— Problem to solve —
Pick up the FAQ below on Beijing's handling of political protests during the Olympic Games after its last sentence and continue it with the next paragraph.

start Excerpt provided

FAQ#4: How Is Beijing Planning to Handle Political Protests during the Olympic Games?

One of the most important issues for the upcoming Beijing Olympics is whether activists will attempt to carry out public protests and demonstrations, and how the Chinese authorities will react if they do. Some Western journalists believe that there will be protest attempts, and if the Chinese reaction is to immediately send in the security forces, this will dominate the front-page coverage of the Games. One journalist acquaintance observed that if this should happen, it is likely that a photo of a policeman manhandling a protester will become the graphic emblem of the Games for years to come, carrying on the tradition of the photo of the student in front of the tank in 1989.

Many non-Chinese have been wondering if the Chinese authorities were so naïve about the outside world that it did not occur to them that there would be protests during the international torch relay, and are wondering if government leaders really think they can prevent protests by foreigners by screening visa applications, stopping likely activists at the border, or sending home Westerners who seem inclined to protest. Although I have no inside information, my impression is that the answer to the first question is: Yes, they really were so naïve that they had not anticipated the protests during the torch relay - this even though Beijing’s bid for the 2008 Olympic Games (decided in 2001) had probably been the most politically-contested bid ever. The biography of He Zhenliang, China’s senior member of the IOC, recalls that some IOC members received a hundred e-mails per day protesting Beijing’s bid and reportedly received threats of physical harm from groups promoting Tibetan freedom (Liang Lijuan, He Zhenliang and China’s Olympic Dream, 2007: 490). In 2001 Moscow police arrested 21 anti-China protesters, including a Tibetan monk, in the two days leading up to the IOC vote on the 2008 host city. Ironically, when some Beijing bid committee members tried to take a group photo behind a banner in Red Square to commemorate their success, they were accosted by police and threatened with arrest.

end Excerpt provided
start Data excerpts

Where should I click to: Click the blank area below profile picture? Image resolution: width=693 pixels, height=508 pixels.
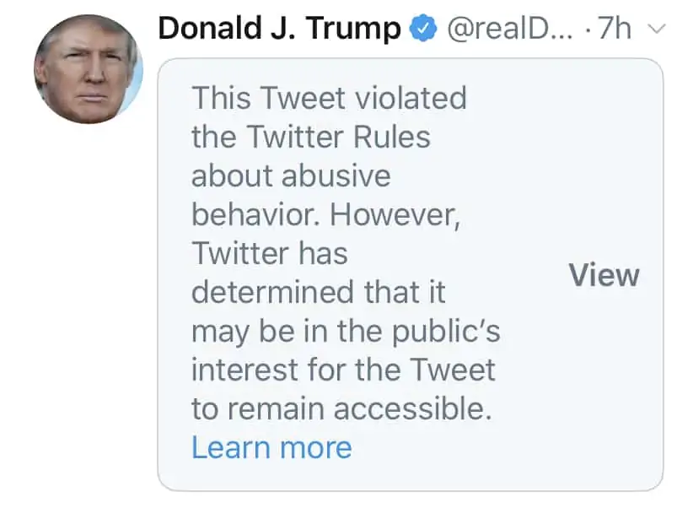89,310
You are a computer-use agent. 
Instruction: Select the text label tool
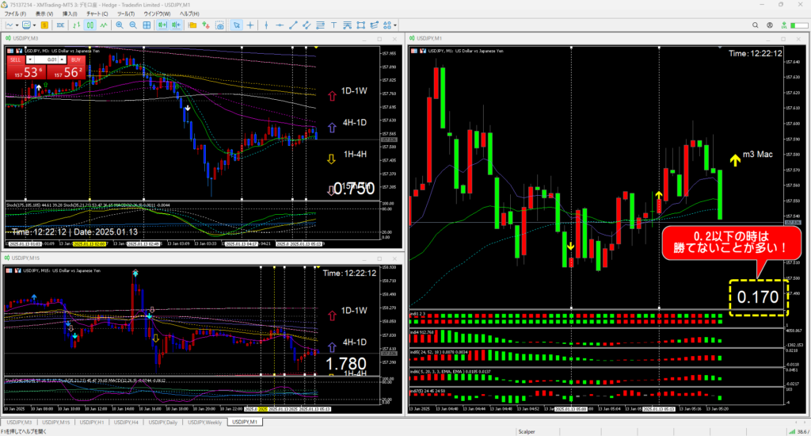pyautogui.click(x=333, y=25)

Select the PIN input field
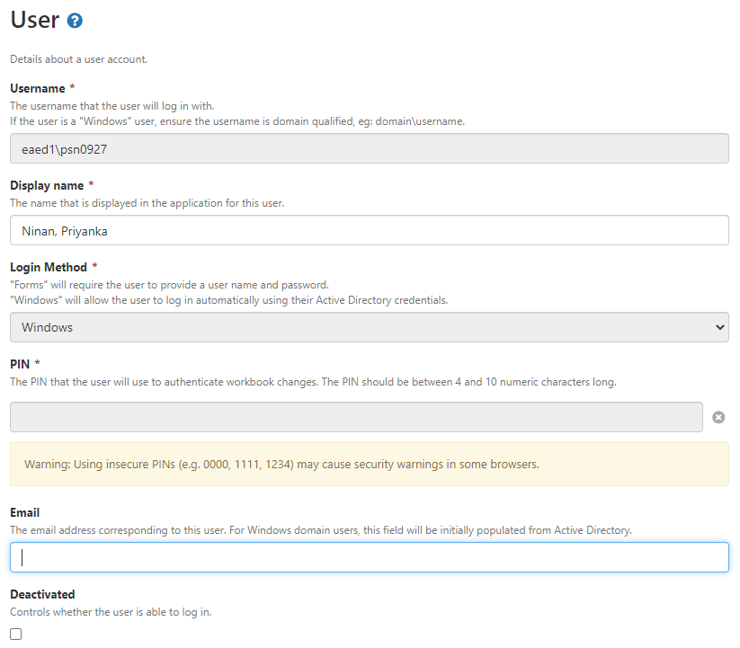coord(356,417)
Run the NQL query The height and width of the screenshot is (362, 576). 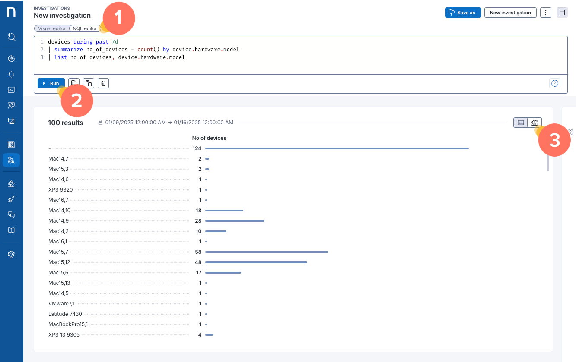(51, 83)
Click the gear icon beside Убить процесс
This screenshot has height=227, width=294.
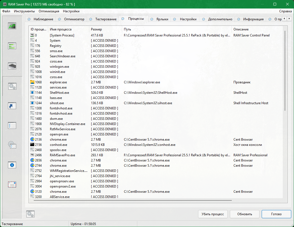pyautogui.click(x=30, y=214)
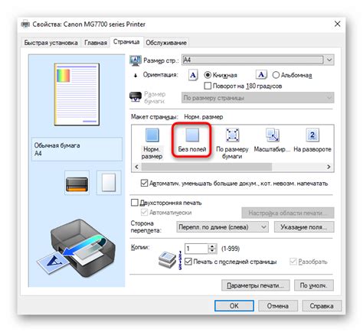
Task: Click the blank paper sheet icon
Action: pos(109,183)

end Data excerpts

— Exercise result —
One measure of the lack of forethought about dealing with protests is the slowness with which public statements have emerged about how protests will be handled during the Olympic Games. Well after the torch relay uproar, on June 2, the Beijing Olympics Chinese Organizing Committee (BOCOG) released the “Legal Guidelines during the Olympic Games for Foreigners to Enter the Country and for the Period of their Stay in China,” in the form of 57 questions and their answers (in Chinese – translations are my own). Relevant guidelines included the list of answers accompanying question # 8: “Which foreigners are not allowed to enter the country?” Answers #2 and # 6 read: “those considered likely to carry out terrorist, violent, or subversive activities after entering the country,” and “those considered likely to carry out other activities harmful to China’s national security and interests.” Question #48 asked, “During cultural, sporting, and other events with large crowds, which behaviors that disturb the order of the event are forbidden?” Three answers were: “articles that violate the regulations…;” “the display of insulting banners, streamers, and other objects,” and “other behaviors that disturb the order of an event with a large crowd.” The most relevant statement was hidden near the very end as the answer to Question #55: “Can one carry out assemblies, marches, protests?” The answer was, “Holding assemblies, marches, and protests must be applied for at a public security office according to the law. Those who have not received a permit cannot hold an associated activity.” To date no concrete instructions have been released about how foreigners might apply for such a permit. I talked to a journalist who was aware of at least one pro-nationalist Chinese group that had applied for and gotten such permits, and held demonstrations, but it is not clear how often groups apply for them and what usually happens when they do.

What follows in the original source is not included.